— BEGIN Records supplied —
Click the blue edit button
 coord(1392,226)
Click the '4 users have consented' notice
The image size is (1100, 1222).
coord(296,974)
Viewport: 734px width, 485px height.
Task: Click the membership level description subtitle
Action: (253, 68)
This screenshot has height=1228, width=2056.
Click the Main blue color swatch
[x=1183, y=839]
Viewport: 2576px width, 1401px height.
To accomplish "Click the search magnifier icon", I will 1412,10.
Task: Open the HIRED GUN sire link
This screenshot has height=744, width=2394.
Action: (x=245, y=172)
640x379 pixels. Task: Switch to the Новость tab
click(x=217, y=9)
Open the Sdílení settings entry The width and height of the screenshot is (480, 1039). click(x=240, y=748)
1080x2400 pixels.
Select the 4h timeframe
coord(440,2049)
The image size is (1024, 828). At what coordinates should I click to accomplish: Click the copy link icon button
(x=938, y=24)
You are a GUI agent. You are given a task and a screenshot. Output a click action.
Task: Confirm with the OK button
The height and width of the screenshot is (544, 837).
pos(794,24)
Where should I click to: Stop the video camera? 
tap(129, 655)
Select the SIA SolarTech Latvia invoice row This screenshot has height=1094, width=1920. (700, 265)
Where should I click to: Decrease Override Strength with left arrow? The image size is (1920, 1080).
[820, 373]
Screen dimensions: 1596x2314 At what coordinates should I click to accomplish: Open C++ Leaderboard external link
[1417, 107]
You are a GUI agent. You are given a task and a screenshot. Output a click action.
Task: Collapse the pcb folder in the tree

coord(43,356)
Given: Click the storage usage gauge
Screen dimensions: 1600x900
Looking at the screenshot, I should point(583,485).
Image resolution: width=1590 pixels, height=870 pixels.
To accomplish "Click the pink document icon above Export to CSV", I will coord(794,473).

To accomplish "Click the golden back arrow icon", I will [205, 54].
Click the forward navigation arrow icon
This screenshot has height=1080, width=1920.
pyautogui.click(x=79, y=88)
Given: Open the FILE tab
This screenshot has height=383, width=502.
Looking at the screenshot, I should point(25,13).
— END Records supplied —
Extract verbatim the lines above, from the first line through the line containing "Action: (x=245, y=172)", including both ends.

Click the blue edit button
 coord(1392,226)
Click the '4 users have consented' notice
The image size is (1100, 1222).
coord(296,974)
Viewport: 734px width, 485px height.
Task: Click the membership level description subtitle
Action: (253, 68)
This screenshot has height=1228, width=2056.
Click the Main blue color swatch
[x=1183, y=839]
Viewport: 2576px width, 1401px height.
To accomplish "Click the search magnifier icon", I will 1412,10.
Task: Open the HIRED GUN sire link
This screenshot has height=744, width=2394.
Action: (x=245, y=172)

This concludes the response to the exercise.